> **Given problem**: Scale the listing from the line with "Where should I click to: Click the minus" to the line with "Action: (133, 499)", rewriting only those lines with the requests unchanged and every coordinate in the answers multiplied by 1.8 and rounded to a whole number, halves rounding up.

------

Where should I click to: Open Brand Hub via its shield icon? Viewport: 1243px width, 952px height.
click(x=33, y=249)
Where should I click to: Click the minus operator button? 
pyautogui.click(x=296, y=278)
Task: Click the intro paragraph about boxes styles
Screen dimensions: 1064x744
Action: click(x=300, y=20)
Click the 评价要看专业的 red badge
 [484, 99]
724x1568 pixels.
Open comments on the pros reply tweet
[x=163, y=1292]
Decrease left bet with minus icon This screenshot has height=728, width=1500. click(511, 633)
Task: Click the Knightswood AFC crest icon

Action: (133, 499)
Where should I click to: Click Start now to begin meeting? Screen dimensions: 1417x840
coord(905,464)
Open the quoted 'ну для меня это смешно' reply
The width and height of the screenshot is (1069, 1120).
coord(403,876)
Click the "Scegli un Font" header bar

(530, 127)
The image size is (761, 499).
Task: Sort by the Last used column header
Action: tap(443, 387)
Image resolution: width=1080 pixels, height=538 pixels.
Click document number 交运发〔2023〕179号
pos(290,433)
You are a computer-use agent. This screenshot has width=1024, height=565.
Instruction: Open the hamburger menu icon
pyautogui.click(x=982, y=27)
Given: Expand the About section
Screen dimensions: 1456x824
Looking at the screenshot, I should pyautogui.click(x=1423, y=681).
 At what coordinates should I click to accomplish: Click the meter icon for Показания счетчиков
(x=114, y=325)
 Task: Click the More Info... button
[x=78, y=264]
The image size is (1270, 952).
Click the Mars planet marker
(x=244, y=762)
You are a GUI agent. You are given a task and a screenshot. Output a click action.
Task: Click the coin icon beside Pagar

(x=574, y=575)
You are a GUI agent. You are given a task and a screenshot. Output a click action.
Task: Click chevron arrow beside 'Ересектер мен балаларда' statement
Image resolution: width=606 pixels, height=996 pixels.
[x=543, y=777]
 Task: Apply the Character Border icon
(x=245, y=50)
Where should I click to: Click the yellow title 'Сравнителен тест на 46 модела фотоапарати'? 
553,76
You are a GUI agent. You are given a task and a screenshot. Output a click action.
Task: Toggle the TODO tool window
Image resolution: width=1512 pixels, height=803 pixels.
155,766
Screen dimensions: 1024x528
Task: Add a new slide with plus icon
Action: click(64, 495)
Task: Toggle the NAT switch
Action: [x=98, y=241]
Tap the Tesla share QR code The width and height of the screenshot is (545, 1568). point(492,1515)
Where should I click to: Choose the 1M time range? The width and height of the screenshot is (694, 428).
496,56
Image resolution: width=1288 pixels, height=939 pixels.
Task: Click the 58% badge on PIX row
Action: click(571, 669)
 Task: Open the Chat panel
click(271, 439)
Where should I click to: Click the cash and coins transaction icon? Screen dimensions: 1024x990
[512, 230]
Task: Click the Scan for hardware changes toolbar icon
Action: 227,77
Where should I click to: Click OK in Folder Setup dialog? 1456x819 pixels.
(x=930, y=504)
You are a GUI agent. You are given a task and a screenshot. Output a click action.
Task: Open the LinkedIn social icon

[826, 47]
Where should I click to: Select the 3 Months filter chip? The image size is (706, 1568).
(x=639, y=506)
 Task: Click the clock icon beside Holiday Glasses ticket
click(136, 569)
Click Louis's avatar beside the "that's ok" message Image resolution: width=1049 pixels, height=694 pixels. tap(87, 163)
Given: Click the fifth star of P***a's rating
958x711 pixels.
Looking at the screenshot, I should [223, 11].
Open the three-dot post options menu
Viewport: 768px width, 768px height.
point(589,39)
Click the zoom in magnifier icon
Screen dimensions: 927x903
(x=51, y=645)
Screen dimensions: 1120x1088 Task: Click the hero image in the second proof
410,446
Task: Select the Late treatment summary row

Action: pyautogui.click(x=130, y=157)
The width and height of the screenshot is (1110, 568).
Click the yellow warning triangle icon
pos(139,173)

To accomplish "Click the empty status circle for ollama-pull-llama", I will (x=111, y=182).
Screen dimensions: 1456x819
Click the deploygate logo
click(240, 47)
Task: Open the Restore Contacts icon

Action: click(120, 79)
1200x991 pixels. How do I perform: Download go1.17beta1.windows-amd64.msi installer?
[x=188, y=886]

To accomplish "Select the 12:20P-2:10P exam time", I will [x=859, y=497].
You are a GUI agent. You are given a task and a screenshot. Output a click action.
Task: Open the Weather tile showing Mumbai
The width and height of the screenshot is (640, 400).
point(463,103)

------

> **Complete output**:
Where should I click to: Click the minus operator button? 
pyautogui.click(x=533, y=500)
Task: Click the intro paragraph about boxes styles
Screen dimensions: 1064x744
Action: click(x=540, y=36)
Click the 评价要看专业的 red badge
 [871, 178]
724x1568 pixels.
Open comments on the pros reply tweet
[x=293, y=2326]
Decrease left bet with minus icon This screenshot has height=728, width=1500. click(920, 1139)
Task: Click the Knightswood AFC crest icon

Action: (239, 898)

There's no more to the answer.